Extracto del texto
● ● ● ● ● ● ●

Así que no solo son extremistas los que fueron militantes del PCC, funcionarios, oficiales acostumbrados a obedecer; sino además los creyentes en la filosofía del DiaMat, porque la enseñaron o la aprendieron como catecismo, en la tradición más ortodoxa de los viejos partidos, y de aquellos ejercicios escolares para “exámenes mínimos” de filosofía, en pos de una categoría o un grado. Se acostumbraron a respuestas únicas para preguntas fijas, dicotomía de sí o no que sigue impregnando la cultura del extremismo.
Aunque hay curiosas subespecies de renegados, como la de los hijos de papá, que nutren las filas de la disidencia intelectual y el periodismo, hay otras condicionadas por las circunstancias. Digamos, quienes nunca se manifestaron en contra ni tuvieron una posición cuestionadora o polémica, y al emigrar se reconocen de pronto en el espejo del viejo exilio, en especial cuando se posan en un entorno en el que no abundan el diálogo y la tolerancia.
Como he anotado antes, sin embargo, no se trata de liquidar a los extremistas, ni de declararlos persona non grata. Quizá por el momento no pueda lograrse otra cosa que minimizar sus costos. Adelantar una cultura política heredera de cualidades cívicas y también de atavismos, que arrastra extremismos y polaridades, puede ser una destilación a más largo plazo; una cultura política en la que se multipliquen observatorios y se rectifiquen laboratorios donde puedan surgir mutaciones imprevistas.
Lo primero a mirar sería el espejo de los que piensan diferente, incluso de los extremistas, para poder reconocer en ellos nuestro propio extremismo larvado.
Si la lucha es más contra el extremismo que contra los extremistas, habría que fomentar un debate genuino, que escuche al otro, en vez de reaccionar con el machete en alto. Un debate que alterne realmente con la discrepancia, y no la tome como ofensa; que no vea falta de respeto donde no hay más que desacuerdo, y que haga verdad eso de acordar el desacuerdo, para mantener el diálogo, en vez de confundirlo con un intercambio de peroratas interminable, que entroniza el encono y pugna por decir la última palabra.
Invocar la intransigencia como virtud patriótica no es lo mismo que exaltarla como condición cívica, que tranque el dominó del diálogo y lo sustituya por un pugilato de diatribas. Defender el espacio para la democracia empieza por facilitar la convivencia; en vez de hacer del odio y los desplantes en las redes sociales y medios que comparten el mismo discurso un modo barato de conseguir popularidad, predicando el pluralismo y disparando a todo lo que se mueve, en el mejor estilo del peor populismo. Me refiero al de aquellos que se auto titulan representantes del pueblo, de la gente de abajo, confundiéndola con sus seguidores en Facebook.
Querer distanciarse del extremismo poniendo una de cal y otra de arena, con una especie de equilibrismo para quedar bien con tirios y troyanos, tiene otro nombre, que no es extremismo, naturalmente. Ese acomodamiento pseudoliberal, que flota como los corchos en la corriente, es quizá peor que algunos extremismos.
La primera baja en una guerra es la verdad, decía el clásico griego. La primera baja en un choque de extremismos es que su forcejeo nubla la comprensión sobre lo que nos está pasando. That’s the question.
También está el tema del clientelismo, aquéllos que por unas pocas prebendas le venden su alma al diablo, intelectuales orgánicos haciendo malabarismos retóricos, prestidigitación verbal tratando de confundir, de tergiversar.

● ● ● ● ● ● ●

Elementos procedentes de una fuente de datos
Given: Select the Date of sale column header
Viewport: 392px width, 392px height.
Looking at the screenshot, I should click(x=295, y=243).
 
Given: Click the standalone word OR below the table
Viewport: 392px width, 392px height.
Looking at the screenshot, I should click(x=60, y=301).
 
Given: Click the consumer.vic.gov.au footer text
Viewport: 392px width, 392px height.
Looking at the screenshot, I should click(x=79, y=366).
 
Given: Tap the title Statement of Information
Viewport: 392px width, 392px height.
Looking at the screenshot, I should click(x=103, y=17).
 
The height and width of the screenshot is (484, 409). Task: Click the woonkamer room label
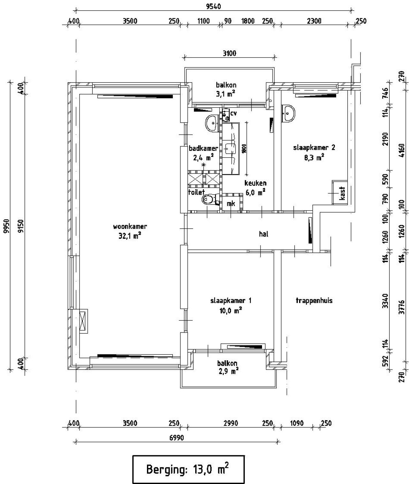[x=130, y=226]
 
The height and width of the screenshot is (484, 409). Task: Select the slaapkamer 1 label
[x=231, y=301]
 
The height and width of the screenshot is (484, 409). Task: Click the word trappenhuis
[x=314, y=301]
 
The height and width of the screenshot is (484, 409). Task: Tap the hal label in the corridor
[x=264, y=234]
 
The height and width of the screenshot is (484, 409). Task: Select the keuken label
[x=255, y=183]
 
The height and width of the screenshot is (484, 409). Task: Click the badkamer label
[x=203, y=148]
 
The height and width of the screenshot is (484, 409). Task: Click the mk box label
[x=231, y=203]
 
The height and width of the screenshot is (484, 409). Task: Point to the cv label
[x=234, y=113]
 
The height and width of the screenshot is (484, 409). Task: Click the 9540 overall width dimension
[x=213, y=6]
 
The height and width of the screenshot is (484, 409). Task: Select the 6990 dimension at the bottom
[x=176, y=438]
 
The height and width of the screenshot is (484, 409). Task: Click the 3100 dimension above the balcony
[x=229, y=53]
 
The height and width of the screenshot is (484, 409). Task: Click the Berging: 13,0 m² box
[x=188, y=469]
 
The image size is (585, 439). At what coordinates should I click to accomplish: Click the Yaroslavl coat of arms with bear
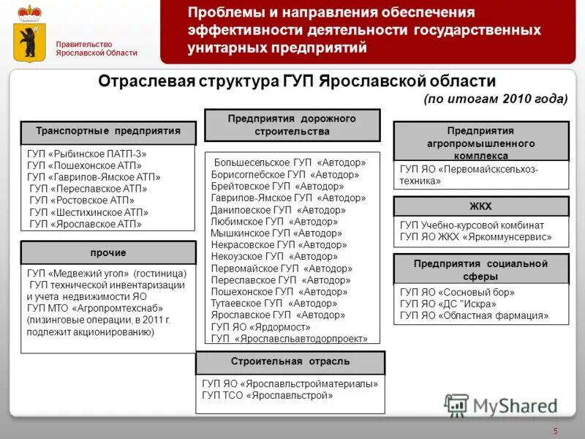pyautogui.click(x=29, y=34)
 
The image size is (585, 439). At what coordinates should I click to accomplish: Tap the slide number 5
pyautogui.click(x=555, y=429)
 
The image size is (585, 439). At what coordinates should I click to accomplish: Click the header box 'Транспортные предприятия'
pyautogui.click(x=108, y=131)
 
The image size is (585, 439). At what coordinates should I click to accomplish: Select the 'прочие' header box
pyautogui.click(x=108, y=252)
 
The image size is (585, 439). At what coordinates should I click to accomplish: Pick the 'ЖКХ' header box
pyautogui.click(x=480, y=206)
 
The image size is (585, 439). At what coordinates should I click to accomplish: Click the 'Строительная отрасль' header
pyautogui.click(x=290, y=362)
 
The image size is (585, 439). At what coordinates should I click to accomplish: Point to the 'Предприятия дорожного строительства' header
pyautogui.click(x=292, y=124)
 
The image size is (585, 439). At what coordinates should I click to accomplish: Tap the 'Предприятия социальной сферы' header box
pyautogui.click(x=480, y=269)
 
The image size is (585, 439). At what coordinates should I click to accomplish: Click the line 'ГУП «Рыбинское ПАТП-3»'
pyautogui.click(x=87, y=154)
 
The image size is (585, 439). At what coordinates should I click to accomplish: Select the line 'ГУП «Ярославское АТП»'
pyautogui.click(x=86, y=224)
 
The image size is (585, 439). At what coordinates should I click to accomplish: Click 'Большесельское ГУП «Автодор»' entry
pyautogui.click(x=290, y=162)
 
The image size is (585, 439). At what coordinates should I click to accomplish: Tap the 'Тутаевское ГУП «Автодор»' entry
pyautogui.click(x=274, y=303)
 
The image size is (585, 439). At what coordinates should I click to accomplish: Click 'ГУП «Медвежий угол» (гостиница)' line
pyautogui.click(x=107, y=274)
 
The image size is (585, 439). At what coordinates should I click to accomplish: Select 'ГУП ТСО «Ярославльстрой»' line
pyautogui.click(x=267, y=395)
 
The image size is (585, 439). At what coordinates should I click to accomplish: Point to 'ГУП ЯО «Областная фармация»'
pyautogui.click(x=474, y=315)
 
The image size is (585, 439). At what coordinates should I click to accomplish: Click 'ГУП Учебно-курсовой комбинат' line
pyautogui.click(x=472, y=225)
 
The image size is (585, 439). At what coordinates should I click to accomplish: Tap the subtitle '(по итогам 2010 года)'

● ● ● ● ● ● ●

Tarea 1
Transcriba del fragmento sobre el extremismo el pasaje comprendido desde "La primera baja en una" hasta "confundir, de tergiversar.", ambos incluidos.
Tarea 2
Reescriba en forma de lista el párrafo del fragmento sobre el extremismo que empieza con "Si la lucha es más contra el extremismo", y conserve sus ideas principales.
Los datos no guardan relación alguna con el fragmento sobre el extremismo.

Resultado 1
La primera baja en una guerra es la verdad, decía el clásico griego. La primera baja en un choque de extremismos es que su forcejeo nubla la comprensión sobre lo que nos está pasando. That’s the question.
También está el tema del clientelismo, aquéllos que por unas pocas prebendas le venden su alma al diablo, intelectuales orgánicos haciendo malabarismos retóricos, prestidigitación verbal tratando de confundir, de tergiversar.

Resultado 2
- Si la lucha es más contra el extremismo que contra los extremistas, habría que fomentar un debate genuino que escuche al otro, en vez de reaccionar "con el machete en alto".
- Ese debate debe alternar con la discrepancia sin tomarla como ofensa.
- No debe ver falta de respeto donde solo hay desacuerdo.
- Debe acordar el desacuerdo para mantener el diálogo.
- No debe confundirse con un intercambio interminable de peroratas que entroniza el encono y pugna por decir la última palabra.